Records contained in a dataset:
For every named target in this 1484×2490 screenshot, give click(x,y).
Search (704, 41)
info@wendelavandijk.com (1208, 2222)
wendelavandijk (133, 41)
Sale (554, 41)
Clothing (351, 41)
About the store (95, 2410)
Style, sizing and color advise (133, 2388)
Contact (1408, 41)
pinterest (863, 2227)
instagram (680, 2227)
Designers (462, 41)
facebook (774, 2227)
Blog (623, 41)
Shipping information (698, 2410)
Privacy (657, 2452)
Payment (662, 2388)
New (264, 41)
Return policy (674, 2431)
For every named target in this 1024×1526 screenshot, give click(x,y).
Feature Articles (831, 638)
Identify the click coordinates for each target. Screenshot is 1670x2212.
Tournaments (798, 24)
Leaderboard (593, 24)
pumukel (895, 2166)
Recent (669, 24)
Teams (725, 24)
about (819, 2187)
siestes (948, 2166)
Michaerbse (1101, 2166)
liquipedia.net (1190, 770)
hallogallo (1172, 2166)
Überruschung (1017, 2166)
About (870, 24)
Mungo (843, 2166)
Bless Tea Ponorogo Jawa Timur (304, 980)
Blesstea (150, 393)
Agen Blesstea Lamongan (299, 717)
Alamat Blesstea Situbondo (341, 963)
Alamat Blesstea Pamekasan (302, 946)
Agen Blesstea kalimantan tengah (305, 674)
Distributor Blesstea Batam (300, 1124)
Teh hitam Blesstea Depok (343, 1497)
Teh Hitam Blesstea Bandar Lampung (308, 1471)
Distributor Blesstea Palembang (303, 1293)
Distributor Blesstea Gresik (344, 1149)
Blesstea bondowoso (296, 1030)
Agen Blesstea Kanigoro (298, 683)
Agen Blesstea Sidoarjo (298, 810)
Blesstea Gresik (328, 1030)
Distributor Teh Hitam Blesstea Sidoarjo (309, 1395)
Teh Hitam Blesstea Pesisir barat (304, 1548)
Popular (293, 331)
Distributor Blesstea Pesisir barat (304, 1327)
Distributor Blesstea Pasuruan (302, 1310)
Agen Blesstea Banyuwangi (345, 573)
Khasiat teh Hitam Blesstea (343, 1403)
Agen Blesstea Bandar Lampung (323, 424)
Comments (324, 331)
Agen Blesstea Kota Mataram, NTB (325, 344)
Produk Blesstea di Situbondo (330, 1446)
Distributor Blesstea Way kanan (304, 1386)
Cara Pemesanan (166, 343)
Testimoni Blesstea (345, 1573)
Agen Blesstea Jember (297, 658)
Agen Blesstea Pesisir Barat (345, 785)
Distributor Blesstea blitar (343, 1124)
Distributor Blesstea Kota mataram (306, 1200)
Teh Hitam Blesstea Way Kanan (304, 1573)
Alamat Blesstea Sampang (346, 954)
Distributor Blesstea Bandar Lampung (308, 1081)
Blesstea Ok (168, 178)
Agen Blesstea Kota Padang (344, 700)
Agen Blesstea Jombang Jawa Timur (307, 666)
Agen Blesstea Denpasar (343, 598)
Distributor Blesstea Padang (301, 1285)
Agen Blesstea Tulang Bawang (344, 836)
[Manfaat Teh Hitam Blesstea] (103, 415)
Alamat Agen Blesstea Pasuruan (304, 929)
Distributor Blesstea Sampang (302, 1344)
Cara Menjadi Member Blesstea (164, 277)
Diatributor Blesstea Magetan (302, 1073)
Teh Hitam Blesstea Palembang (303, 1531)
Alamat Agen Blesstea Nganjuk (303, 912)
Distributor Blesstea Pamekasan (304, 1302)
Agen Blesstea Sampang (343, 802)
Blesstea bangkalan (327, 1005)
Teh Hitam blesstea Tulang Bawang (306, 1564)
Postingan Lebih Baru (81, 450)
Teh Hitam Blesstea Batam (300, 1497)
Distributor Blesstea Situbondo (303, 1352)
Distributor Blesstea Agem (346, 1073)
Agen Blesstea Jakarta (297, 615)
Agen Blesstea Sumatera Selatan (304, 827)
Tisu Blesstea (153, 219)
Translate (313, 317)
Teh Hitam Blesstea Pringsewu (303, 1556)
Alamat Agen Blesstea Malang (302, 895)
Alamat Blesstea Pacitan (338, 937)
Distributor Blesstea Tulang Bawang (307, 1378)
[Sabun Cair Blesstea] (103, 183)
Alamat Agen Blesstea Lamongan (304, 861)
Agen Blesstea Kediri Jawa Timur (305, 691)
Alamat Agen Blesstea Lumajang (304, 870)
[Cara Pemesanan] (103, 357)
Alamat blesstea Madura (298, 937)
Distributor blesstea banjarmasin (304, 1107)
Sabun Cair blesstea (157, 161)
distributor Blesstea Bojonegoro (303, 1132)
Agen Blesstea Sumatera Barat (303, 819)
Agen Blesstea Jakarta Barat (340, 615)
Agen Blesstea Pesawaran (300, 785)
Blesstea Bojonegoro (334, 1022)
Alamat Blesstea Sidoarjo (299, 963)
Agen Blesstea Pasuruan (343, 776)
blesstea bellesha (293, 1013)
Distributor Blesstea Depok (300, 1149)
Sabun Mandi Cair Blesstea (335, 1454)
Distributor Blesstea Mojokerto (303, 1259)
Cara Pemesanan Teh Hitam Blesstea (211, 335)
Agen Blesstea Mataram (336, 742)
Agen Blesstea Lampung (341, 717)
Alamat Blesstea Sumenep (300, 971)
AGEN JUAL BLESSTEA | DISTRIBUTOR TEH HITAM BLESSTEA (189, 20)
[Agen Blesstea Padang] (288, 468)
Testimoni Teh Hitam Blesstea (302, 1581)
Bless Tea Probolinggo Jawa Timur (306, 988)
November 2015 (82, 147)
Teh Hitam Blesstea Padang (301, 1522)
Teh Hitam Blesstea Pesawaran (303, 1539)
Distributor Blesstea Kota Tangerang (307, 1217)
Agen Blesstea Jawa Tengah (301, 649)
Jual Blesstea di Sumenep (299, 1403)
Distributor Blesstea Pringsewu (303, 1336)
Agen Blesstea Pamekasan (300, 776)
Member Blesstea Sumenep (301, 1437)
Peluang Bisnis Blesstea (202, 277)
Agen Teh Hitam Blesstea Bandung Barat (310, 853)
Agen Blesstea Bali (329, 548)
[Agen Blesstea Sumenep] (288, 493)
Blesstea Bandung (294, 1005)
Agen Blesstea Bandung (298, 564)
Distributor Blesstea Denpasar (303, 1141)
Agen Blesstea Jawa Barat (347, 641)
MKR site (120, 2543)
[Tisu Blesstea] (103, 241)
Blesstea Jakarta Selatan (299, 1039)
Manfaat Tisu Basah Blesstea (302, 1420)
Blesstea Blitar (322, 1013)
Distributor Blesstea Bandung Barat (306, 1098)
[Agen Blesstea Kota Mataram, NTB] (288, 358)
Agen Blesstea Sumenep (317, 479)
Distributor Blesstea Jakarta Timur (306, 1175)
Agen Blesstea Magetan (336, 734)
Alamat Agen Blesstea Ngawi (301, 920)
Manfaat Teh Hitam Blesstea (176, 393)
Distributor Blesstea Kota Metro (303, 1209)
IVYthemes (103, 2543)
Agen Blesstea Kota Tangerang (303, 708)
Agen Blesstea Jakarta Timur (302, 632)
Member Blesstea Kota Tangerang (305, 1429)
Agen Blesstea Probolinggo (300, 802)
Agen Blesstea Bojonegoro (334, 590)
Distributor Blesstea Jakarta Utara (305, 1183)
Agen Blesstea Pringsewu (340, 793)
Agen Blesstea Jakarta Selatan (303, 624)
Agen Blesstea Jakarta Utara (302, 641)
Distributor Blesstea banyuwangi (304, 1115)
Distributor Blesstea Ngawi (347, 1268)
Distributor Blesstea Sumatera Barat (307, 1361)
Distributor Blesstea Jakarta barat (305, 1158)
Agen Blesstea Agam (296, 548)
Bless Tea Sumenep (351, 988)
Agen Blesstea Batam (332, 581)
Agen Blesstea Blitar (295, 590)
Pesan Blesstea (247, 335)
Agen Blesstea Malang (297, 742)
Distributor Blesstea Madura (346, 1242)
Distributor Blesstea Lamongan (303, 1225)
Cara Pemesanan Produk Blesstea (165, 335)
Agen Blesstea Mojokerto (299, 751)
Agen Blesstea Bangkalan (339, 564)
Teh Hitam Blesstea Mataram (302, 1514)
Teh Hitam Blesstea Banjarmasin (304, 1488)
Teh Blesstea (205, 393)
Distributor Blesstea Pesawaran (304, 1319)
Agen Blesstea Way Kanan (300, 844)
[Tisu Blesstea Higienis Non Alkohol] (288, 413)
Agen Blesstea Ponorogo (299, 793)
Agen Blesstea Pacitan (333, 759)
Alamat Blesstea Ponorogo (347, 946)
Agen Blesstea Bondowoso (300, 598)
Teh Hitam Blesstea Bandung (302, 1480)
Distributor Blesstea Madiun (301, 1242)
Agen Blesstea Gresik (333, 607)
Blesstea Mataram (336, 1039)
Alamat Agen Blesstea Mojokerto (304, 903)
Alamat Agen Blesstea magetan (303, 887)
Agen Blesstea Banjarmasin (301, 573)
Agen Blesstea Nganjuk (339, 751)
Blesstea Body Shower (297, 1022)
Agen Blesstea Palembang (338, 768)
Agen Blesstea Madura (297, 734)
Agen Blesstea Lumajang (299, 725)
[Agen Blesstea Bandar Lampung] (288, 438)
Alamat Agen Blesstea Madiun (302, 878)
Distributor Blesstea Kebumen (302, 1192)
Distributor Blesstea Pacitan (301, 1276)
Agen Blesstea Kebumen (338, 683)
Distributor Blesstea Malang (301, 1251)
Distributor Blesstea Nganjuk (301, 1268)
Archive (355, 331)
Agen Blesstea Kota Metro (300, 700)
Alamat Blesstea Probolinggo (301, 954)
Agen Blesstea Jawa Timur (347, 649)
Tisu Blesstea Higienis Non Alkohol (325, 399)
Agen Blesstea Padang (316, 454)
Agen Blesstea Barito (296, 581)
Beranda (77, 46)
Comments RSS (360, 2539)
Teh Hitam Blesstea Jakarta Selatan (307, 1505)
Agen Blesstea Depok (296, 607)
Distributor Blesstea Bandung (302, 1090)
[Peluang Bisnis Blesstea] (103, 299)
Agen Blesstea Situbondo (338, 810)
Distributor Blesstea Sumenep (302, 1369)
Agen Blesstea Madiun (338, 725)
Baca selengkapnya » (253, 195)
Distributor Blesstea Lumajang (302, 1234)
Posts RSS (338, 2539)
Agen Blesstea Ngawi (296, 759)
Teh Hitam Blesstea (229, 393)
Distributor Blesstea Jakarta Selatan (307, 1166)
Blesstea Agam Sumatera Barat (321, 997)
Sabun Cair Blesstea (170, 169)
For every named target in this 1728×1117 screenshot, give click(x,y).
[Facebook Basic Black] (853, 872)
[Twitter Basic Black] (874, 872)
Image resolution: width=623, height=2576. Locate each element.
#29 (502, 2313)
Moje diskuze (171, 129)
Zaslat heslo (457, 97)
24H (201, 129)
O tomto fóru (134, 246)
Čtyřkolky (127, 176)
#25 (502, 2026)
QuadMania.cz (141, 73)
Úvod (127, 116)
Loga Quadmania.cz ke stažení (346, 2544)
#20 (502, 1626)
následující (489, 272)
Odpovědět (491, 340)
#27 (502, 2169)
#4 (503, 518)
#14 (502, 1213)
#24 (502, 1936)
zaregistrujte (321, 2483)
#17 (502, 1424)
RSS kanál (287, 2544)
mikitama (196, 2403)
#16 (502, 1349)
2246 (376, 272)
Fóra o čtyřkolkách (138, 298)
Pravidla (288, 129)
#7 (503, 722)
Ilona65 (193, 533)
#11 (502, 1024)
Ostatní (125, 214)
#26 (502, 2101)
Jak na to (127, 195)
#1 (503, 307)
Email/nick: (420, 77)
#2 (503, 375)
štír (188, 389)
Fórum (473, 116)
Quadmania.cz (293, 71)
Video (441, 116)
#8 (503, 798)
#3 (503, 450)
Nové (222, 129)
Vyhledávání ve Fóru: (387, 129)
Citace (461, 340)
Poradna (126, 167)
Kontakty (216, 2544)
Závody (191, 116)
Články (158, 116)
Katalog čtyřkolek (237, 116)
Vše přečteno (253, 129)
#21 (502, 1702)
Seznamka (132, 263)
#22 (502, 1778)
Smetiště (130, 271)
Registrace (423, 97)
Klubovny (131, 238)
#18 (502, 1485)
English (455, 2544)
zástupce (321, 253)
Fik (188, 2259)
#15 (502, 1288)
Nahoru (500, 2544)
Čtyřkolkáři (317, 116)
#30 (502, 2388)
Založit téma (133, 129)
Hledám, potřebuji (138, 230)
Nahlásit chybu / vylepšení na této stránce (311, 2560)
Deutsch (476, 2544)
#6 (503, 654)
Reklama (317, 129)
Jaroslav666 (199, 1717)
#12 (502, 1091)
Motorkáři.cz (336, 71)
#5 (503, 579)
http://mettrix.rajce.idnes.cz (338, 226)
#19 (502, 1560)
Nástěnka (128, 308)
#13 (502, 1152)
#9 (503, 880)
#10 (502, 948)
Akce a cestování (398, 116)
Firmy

Your task: An exact copy of the lines above, from the one containing "Agen Blesstea Kota Mataram, NTB (325, 344)" down to the one containing "Distributor Blesstea Kota mataram (306, 1200)" and including both, is the whole answer; retype it and nothing else.

Exercise output:
Agen Blesstea Kota Mataram, NTB (325, 344)
Produk Blesstea di Situbondo (330, 1446)
Distributor Blesstea Way kanan (304, 1386)
Cara Pemesanan (166, 343)
Testimoni Blesstea (345, 1573)
Agen Blesstea Jember (297, 658)
Agen Blesstea Pesisir Barat (345, 785)
Distributor Blesstea blitar (343, 1124)
Distributor Blesstea Kota mataram (306, 1200)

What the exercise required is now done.